L’immagine di apertura è piuttosto esplicativa per capire in cosa consiste uno degli avveniristici nuovi progetti messi in cantiere dagli ingegneri e dai ricercatori del MIT (Massachusetts Institute of Technology): si tratta di una pianta in grado di emettere luce senza alcun tipo di alimentazione elettrica. Un approccio che in un ipotetico futuro potrebbe tornare utile, se riprodotto in scala, laddove la fornitura di energia ancora oggi costituisce un problema.
L’esperimento è stato condotto iniettando all’interno delle foglie di un crescione d’acqua delle nanoparticelle che vanno ad agire direttamente sul metabolismo del vegetale, causando l’emissione di luce per un periodo che arriva fino a quattro ore consecutive.

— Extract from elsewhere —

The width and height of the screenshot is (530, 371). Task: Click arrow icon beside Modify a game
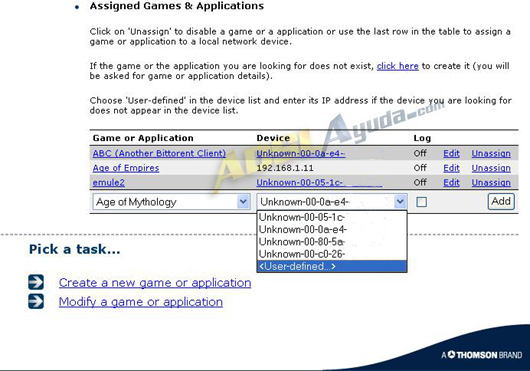coord(36,301)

I responsabili del progetto ritengono che un sistema simile, un giorno, potrebbe rimpiazzare le lampade da tavolo o addirittura essere applicato a intere file di alberi per gestire l’illuminazione degli spazi pubblici, senza consumare energia elettrica. La tecnica è stata battezzata Plant Nanobionics ed è stata sviluppata dallo stesso team che in passato ha testato l’impiego delle piante per l’identificazione di materiali esplosivi e per la comunicazione di informazioni a uno smartphone.

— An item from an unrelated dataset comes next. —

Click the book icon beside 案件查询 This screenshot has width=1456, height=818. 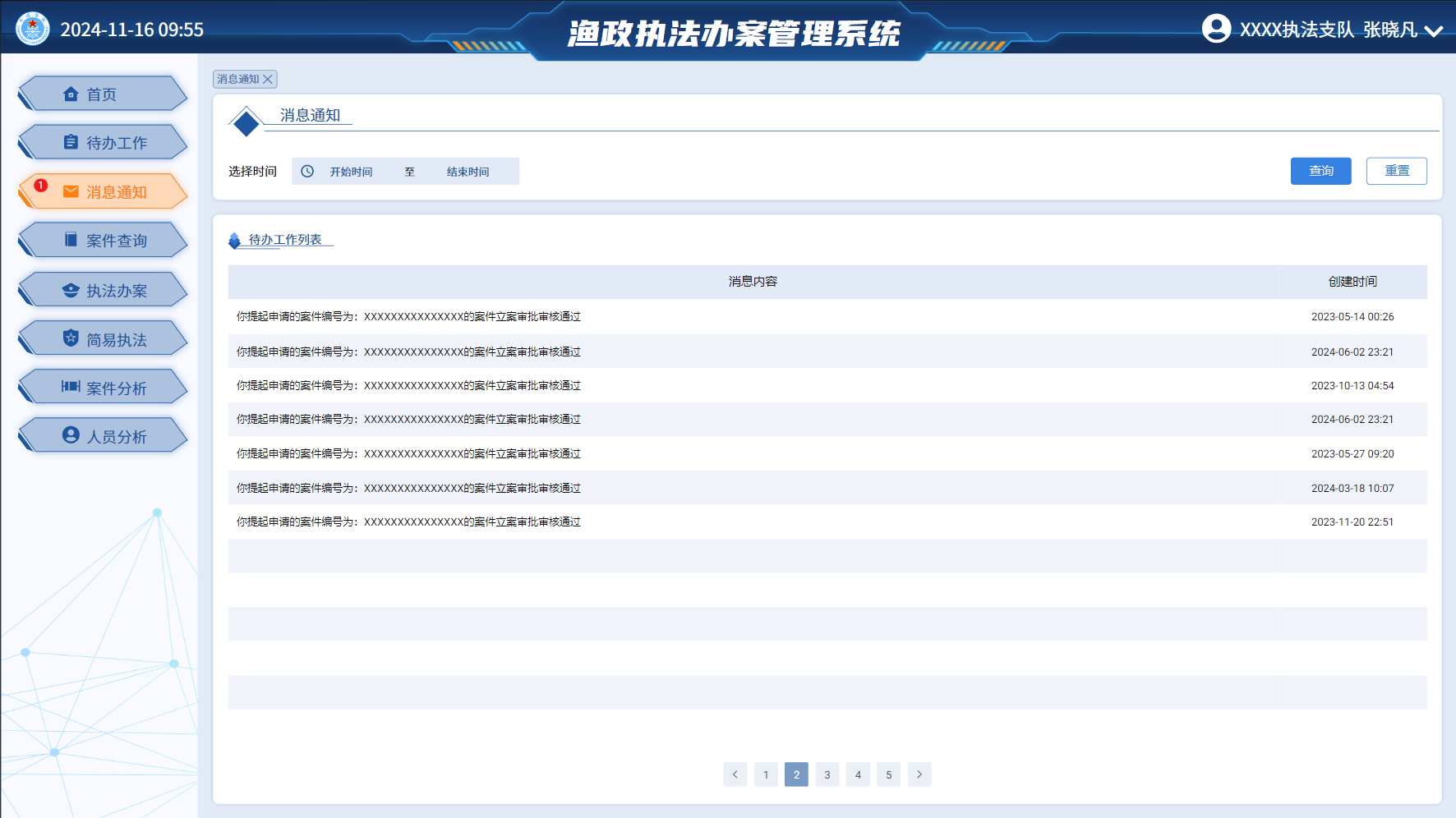(x=71, y=240)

La sostanza utilizzata per sprigionare la luce dalle foglie è un enzima chiamato luciferasi, lo stesso che permette alle lucciole di illuminare una parte del loro corpo. Agisce sulla molecola luciferina e la sua azione è supportata da quella di un coenzima che favorisce il processo, impedendo in contemporanea la creazione di un sottoprodotto responsabile invece di inibire l’emissione luminosa. Il tutto è racchiuso all’interno di nanoparticelle con diametro pari a circa 10 nanometri, introdotte nella pianta mediante immersione in una soluzione liquida. Successivamente il crescione viene sottoposto a pressione per far sì che gli elementi penetrino nei pori e negli stomi delle foglie. Il risultato è quello visibile nelle immagini e nel filmato allegati a questo articolo.